======== Data lines

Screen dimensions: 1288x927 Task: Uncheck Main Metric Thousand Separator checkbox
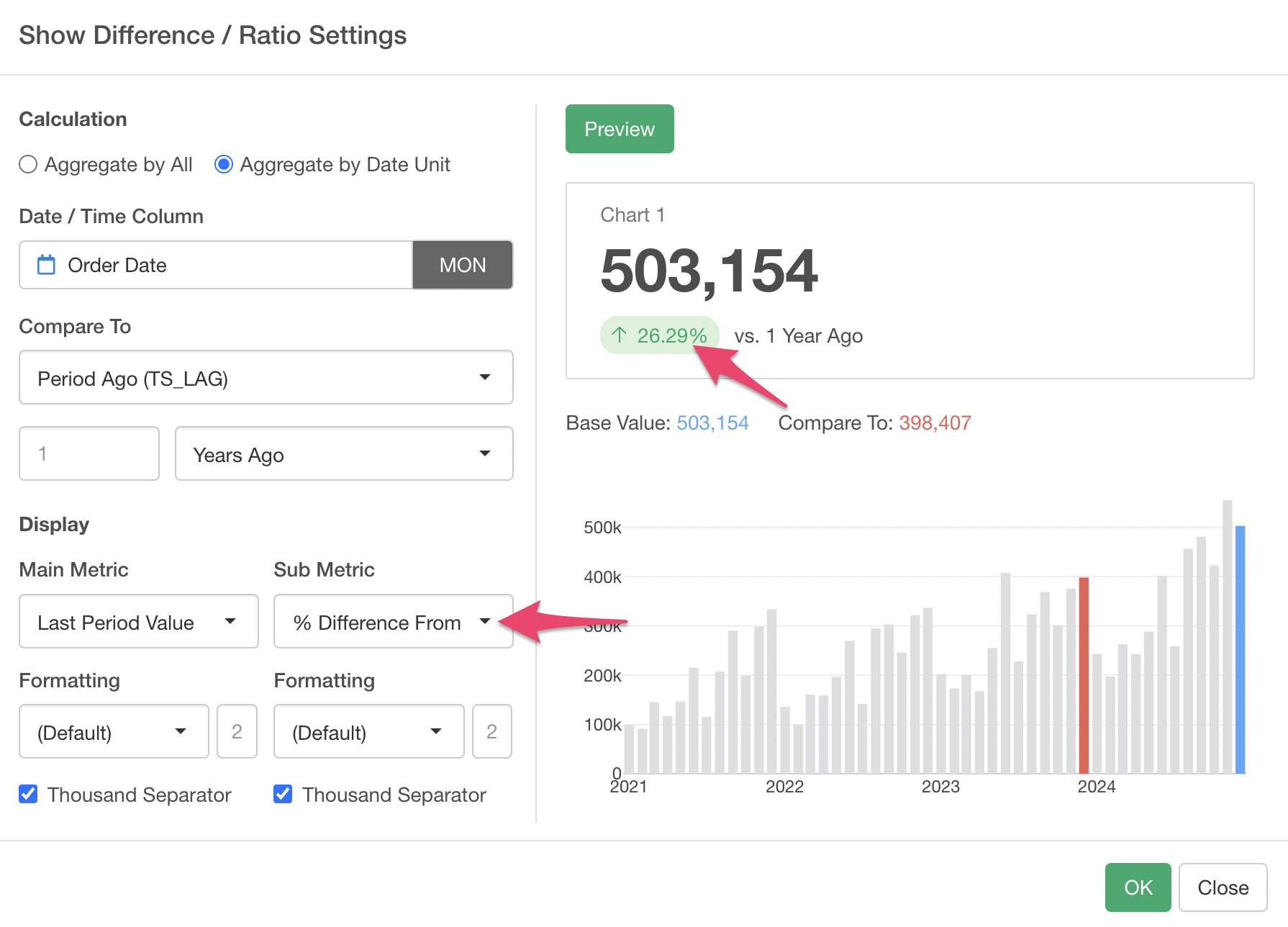(x=28, y=794)
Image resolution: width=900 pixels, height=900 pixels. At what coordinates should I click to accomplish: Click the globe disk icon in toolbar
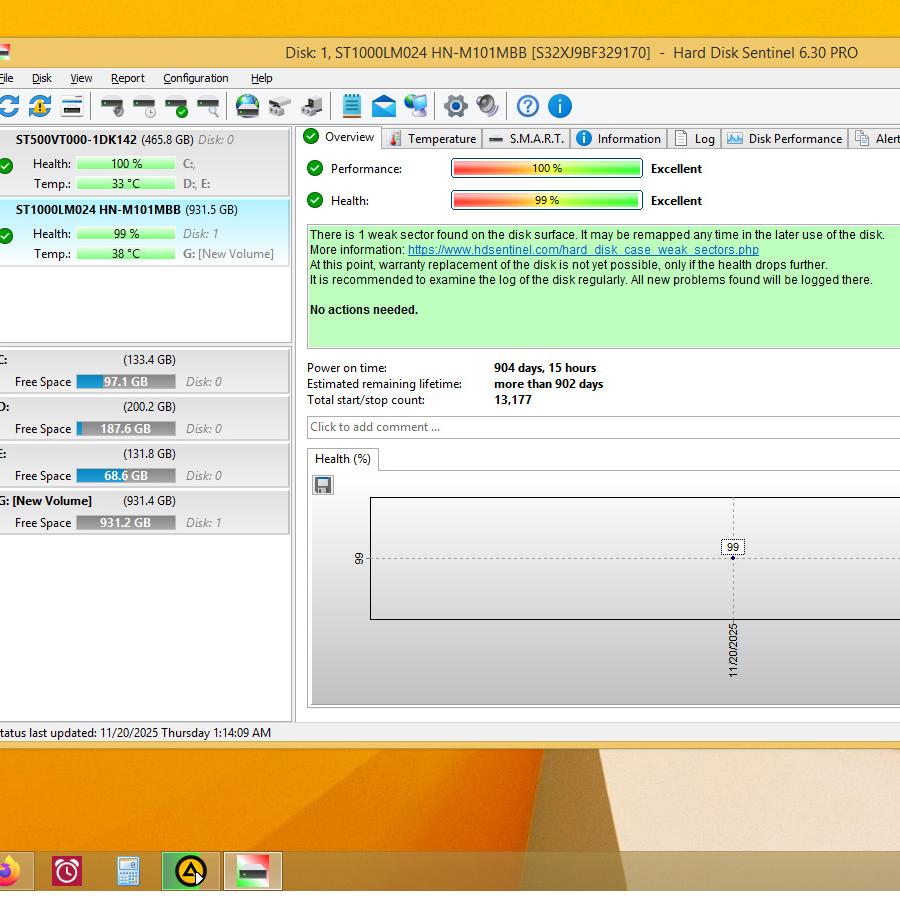(x=247, y=106)
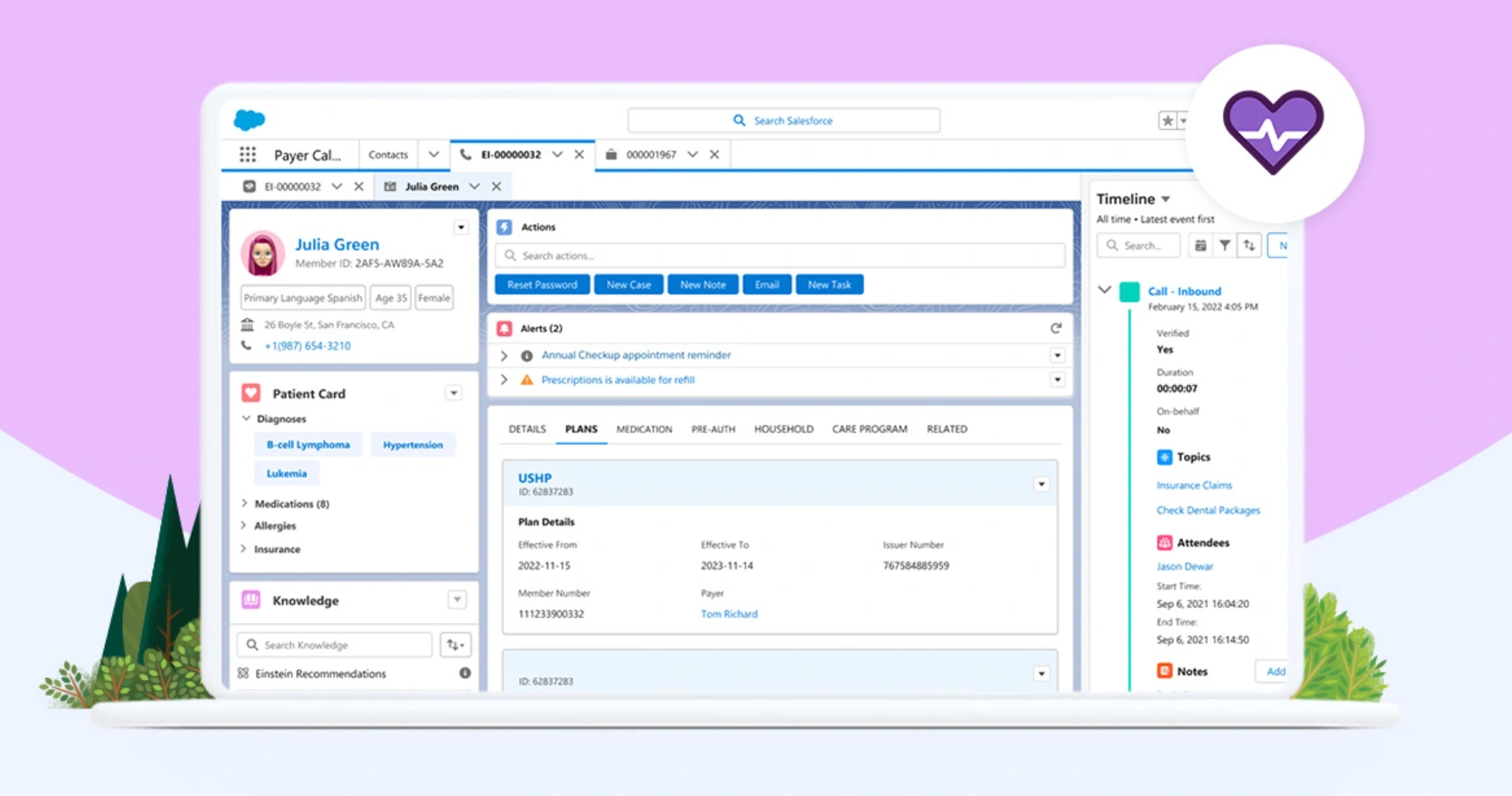Open the Patient Card actions dropdown

tap(454, 392)
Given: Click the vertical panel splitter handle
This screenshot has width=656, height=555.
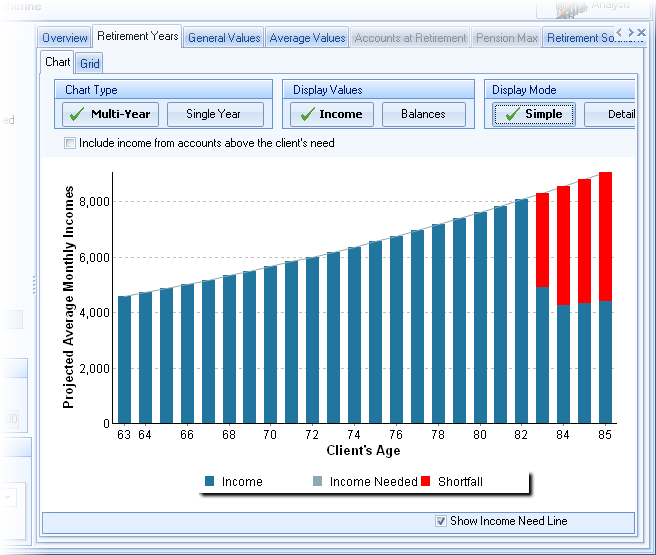Looking at the screenshot, I should coord(36,285).
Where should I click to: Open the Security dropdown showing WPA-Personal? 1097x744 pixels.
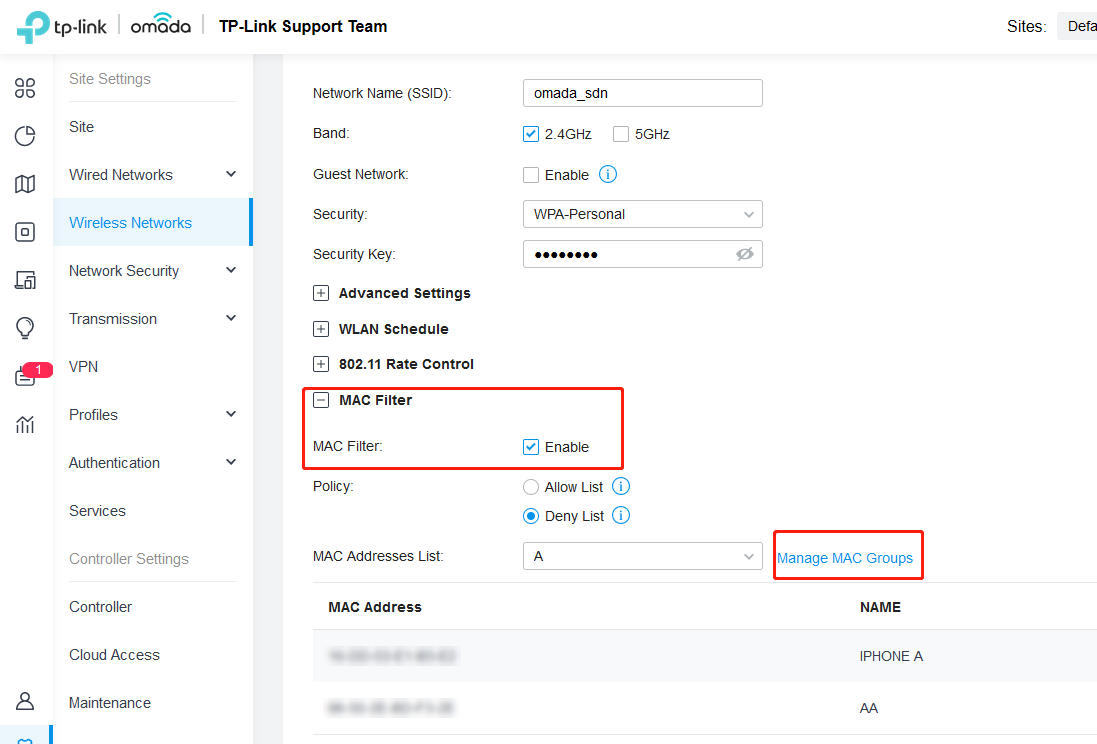[642, 214]
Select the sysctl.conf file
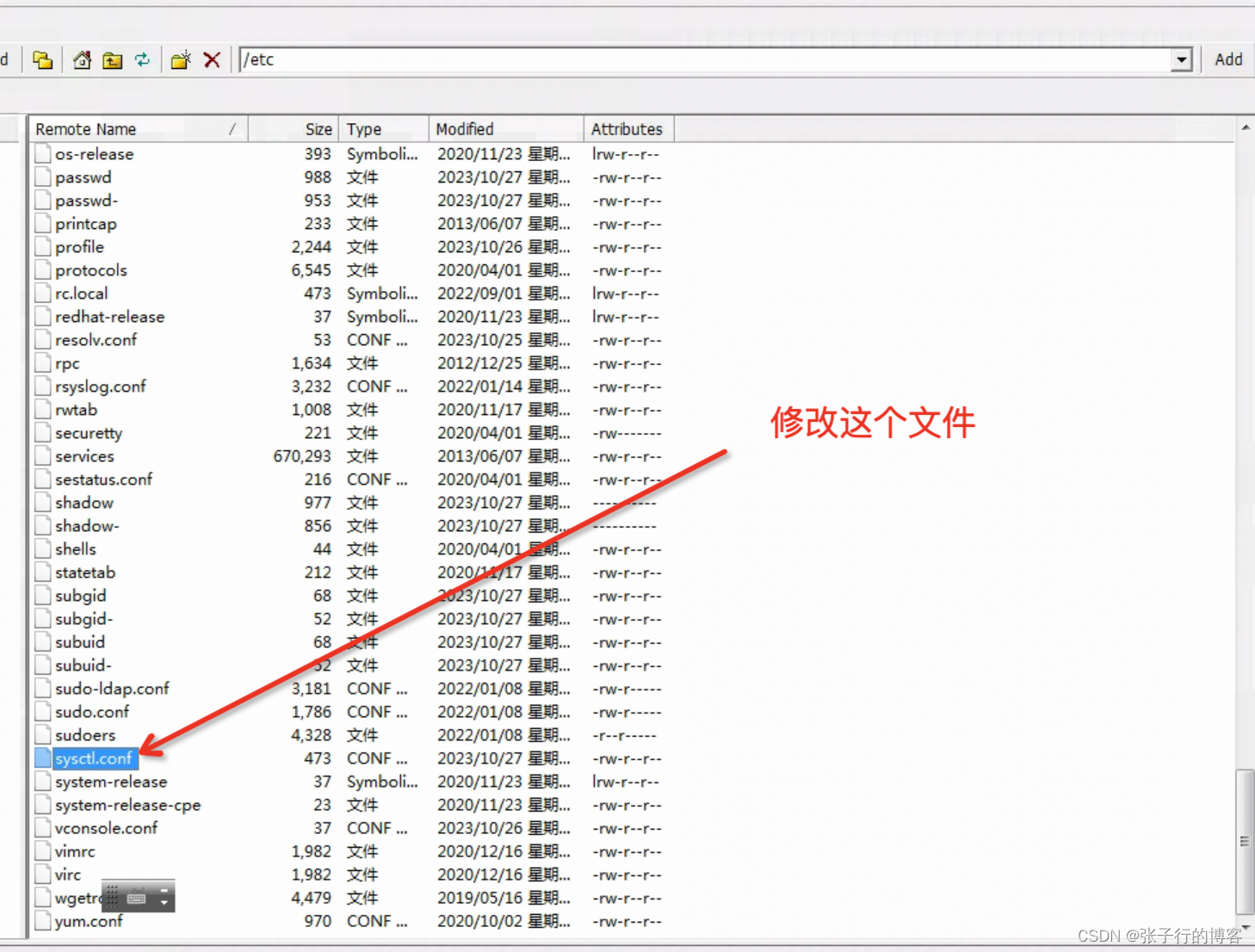 click(95, 758)
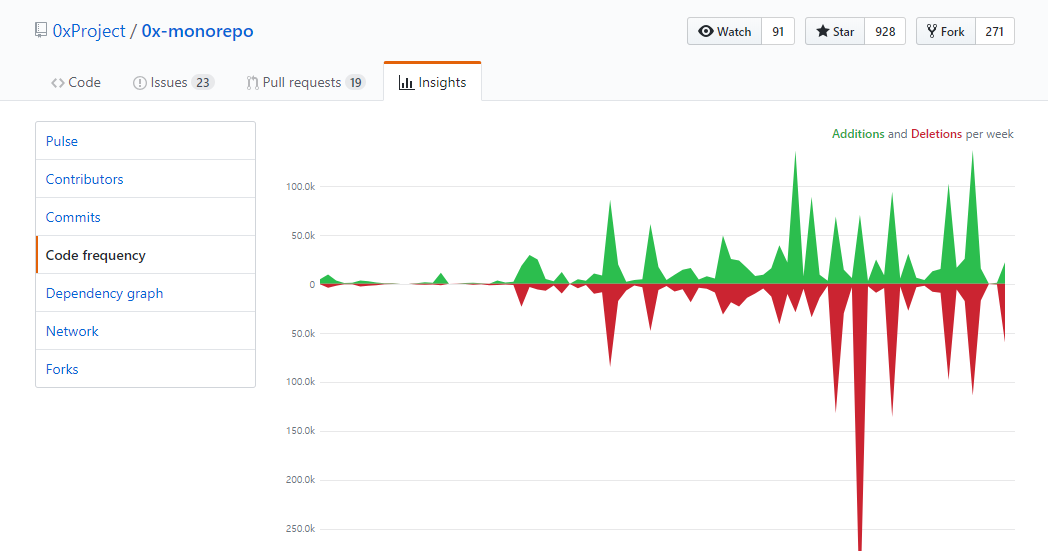Open the Pull requests tab

[305, 82]
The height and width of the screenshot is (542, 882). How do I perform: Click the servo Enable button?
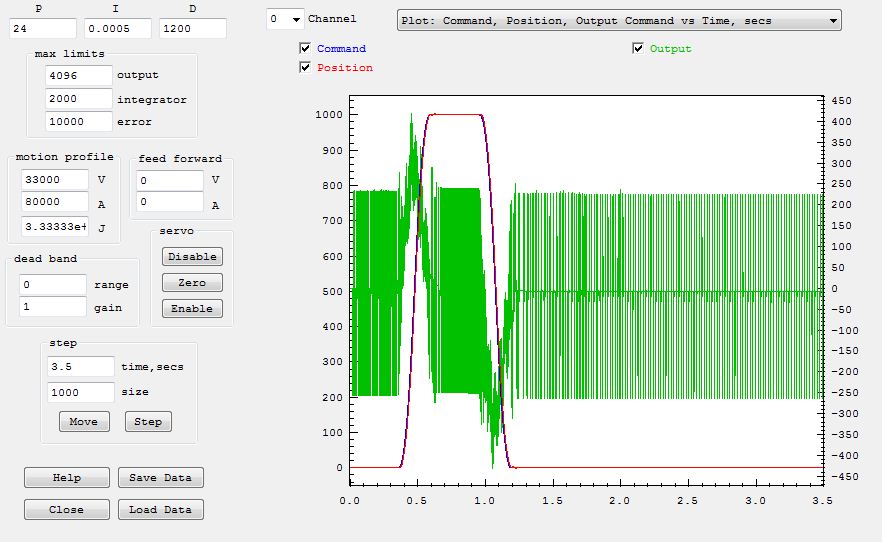pyautogui.click(x=192, y=309)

================

Starting at the line that contains "Where should I" and ending at the last line, write those lines out again with "servo" switched to "motor" and nothing else changed. Leave the pictures out.

(Problem solution):
Where should I click to: Open the Security dropdown showing WPA-Personal? 1097x744 pixels.
[642, 214]
Select the sysctl.conf file
 click(95, 758)
Open the Pull requests tab

[305, 82]
The height and width of the screenshot is (542, 882). How do I perform: Click the motor Enable button?
pyautogui.click(x=192, y=309)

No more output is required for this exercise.